# Channel Guide not updating



## smackman (Sep 19, 2006)

My channel guide is showing No Information available on most of the channels when I pull up the Guide. Any suggestions? Thank you


----------



## Bill R (Dec 20, 2002)

Run a switch test. It should update after that.


----------



## Grandude (Oct 21, 2004)

Bill R said:


> Run a switch test. It should update after that.


Hmm, Souldn't have to do that on a state-of-the-art machine. If it continues to do that I would call and ask for a new one.


----------



## jrlaw10 (Feb 3, 2007)

For my D* service I would reboot the receiver and the guide info will re-appear. Not sure if this works for Dish.


----------



## Stewart Vernon (Jan 7, 2005)

Bill R said:


> Run a switch test. It should update after that.

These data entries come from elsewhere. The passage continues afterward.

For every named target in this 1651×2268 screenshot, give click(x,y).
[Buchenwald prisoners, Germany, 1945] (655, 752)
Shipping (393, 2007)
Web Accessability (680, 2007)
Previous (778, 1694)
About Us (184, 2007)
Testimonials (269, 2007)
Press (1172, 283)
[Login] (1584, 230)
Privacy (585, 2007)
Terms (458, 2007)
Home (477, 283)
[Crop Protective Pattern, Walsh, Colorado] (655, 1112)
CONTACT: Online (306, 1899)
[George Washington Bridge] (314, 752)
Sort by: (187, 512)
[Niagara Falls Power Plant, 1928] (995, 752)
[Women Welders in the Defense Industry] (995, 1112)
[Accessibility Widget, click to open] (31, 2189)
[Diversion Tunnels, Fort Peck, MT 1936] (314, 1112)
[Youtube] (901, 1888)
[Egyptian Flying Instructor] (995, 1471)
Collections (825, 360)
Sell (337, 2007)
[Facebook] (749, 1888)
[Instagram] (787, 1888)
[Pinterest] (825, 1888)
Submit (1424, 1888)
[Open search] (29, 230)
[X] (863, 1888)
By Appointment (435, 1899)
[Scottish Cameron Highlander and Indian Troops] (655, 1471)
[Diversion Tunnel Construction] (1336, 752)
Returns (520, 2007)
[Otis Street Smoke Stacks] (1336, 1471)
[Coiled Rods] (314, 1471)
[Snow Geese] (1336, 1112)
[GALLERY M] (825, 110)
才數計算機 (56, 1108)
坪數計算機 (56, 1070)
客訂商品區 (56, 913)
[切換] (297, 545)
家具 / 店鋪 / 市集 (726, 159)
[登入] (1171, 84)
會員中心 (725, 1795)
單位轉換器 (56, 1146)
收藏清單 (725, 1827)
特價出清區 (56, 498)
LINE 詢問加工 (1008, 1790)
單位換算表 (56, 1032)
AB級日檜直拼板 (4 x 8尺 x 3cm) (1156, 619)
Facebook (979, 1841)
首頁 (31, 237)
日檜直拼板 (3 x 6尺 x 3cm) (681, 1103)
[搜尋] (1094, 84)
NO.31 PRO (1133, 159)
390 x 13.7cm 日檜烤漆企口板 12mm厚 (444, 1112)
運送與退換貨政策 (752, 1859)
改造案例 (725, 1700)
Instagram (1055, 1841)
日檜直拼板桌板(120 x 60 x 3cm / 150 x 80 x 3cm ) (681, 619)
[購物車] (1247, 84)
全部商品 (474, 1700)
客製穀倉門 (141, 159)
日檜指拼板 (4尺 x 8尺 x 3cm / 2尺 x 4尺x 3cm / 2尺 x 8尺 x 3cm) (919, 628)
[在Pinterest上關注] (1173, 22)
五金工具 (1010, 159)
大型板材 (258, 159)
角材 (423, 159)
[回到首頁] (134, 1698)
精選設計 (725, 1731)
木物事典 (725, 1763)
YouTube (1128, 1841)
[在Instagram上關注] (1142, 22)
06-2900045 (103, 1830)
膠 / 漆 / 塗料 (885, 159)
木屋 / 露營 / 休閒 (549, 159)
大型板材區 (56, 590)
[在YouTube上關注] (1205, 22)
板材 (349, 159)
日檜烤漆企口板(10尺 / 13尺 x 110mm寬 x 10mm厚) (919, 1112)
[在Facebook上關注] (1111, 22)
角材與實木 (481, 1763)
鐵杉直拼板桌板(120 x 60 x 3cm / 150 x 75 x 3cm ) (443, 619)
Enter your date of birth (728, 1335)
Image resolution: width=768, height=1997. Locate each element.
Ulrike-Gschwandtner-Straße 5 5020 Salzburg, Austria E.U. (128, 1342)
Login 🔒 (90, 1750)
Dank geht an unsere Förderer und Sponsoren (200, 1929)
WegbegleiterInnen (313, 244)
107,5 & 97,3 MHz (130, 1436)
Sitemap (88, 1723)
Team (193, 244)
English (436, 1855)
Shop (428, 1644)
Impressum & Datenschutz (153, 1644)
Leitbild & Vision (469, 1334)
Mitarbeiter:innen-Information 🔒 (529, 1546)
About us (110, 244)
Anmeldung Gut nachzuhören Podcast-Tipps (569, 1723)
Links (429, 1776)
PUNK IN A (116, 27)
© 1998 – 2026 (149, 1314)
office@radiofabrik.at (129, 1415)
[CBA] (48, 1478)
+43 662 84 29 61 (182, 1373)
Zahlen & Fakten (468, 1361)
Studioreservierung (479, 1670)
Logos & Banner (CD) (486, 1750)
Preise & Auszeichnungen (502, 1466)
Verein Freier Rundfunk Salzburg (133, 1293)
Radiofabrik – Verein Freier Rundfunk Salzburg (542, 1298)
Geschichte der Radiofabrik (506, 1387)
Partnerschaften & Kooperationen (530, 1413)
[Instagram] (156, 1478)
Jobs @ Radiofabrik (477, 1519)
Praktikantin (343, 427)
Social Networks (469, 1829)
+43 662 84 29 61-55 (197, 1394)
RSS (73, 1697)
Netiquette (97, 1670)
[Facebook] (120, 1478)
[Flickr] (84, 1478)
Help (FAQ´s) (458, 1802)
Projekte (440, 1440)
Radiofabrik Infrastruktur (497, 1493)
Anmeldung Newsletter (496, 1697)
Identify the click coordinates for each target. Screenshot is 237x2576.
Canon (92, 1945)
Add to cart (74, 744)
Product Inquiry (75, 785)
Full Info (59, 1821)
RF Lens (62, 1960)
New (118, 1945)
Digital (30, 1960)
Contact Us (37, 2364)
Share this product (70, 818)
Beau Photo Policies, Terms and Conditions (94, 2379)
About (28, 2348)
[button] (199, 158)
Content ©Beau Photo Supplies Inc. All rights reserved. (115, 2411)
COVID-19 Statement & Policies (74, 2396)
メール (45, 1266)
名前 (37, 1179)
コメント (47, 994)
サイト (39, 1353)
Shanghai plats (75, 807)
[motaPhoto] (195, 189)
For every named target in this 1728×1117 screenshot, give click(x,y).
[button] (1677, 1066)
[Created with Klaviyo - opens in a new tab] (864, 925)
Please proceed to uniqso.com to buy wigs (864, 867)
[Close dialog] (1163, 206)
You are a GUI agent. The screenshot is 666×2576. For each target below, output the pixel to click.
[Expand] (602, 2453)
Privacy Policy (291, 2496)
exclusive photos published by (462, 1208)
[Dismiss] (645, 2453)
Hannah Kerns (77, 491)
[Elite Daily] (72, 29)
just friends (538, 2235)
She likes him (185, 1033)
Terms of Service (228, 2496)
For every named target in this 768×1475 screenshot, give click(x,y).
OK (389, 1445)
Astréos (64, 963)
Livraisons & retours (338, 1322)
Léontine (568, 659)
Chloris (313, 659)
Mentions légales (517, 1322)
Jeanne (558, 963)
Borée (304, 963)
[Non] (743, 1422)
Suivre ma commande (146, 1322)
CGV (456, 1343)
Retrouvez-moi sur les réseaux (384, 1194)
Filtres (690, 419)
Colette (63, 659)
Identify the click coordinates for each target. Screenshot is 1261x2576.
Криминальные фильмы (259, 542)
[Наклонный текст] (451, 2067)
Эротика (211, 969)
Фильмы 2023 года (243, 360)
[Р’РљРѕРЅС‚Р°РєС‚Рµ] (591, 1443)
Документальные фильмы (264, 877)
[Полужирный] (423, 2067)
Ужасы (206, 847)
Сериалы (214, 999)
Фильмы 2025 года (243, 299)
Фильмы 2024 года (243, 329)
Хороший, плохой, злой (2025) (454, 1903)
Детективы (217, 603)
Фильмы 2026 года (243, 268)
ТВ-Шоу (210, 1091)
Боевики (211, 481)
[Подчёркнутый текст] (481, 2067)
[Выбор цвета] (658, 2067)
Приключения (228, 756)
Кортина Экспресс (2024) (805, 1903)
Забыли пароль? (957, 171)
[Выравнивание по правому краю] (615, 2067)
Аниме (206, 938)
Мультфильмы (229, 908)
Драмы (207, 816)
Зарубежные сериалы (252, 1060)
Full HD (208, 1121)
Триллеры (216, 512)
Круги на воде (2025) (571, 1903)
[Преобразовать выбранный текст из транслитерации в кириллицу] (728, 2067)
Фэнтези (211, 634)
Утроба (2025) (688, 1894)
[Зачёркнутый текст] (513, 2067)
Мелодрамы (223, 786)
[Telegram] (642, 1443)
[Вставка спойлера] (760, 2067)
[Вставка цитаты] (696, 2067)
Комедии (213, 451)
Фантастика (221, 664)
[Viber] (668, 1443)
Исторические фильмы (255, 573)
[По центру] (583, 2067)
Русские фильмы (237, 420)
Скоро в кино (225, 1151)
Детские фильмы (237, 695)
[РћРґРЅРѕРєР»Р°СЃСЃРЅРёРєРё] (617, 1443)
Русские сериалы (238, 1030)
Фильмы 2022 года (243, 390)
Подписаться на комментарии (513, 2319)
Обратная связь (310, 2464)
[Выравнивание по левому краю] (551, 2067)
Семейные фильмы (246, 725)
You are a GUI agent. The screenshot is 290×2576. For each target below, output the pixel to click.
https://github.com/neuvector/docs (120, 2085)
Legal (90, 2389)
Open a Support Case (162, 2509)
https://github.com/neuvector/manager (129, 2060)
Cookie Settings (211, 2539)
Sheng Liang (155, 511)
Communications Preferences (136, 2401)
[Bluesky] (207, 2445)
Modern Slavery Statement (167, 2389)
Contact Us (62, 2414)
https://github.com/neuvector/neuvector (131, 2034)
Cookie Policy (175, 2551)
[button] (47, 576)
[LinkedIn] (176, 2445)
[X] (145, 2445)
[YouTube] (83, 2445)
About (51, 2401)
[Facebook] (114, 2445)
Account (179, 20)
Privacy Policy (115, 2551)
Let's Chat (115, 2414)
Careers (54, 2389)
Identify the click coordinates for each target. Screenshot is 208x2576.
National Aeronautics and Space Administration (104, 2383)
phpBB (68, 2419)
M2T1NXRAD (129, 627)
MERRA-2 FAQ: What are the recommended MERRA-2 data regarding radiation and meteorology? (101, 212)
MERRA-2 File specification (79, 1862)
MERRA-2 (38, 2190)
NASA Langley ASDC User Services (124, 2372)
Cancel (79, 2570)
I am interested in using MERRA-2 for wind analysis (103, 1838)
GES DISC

Sometimes you can also bring up the guide, and highlight one of those "info not available" areas, then scroll to the right... to more not available data, and sometimes it will prompt you to download/refresh the EPG without having to do a check switch.


----------



## Geronimo (Mar 23, 2002)

Grandude said:


> Hmm, Souldn't have to do that on a state-of-the-art machine. If it continues to do that I would call and ask for a new one.


Yu should nothave to but sometimes you do.


----------



## smackman (Sep 19, 2006)

Here is what the problem was I "think":
I had disconnected my off air antenna because of lightning and forgot about it for 6-7 hours. It seems to have caused my channel guide to be confused. When I re-connected the antenna everything started updating. I even got a message telling me my channel guide needed updating and ask me if I had 5 minutes to do this. My guide seem to already be fine but I said yes anyway. Everything now is fine. 
All of my timers got screwed up because my channel guide was showing no info. available. It was crazy to say the least. I was showinhg 110 events to be recorded under the title of NO INFORMATION AVAILABLE. This also fixed itself when I reconnected the off air antenna and my locals started updating. Soft reboots and hard reboots done no good. This was weird to say the least. Thanks for info.


----------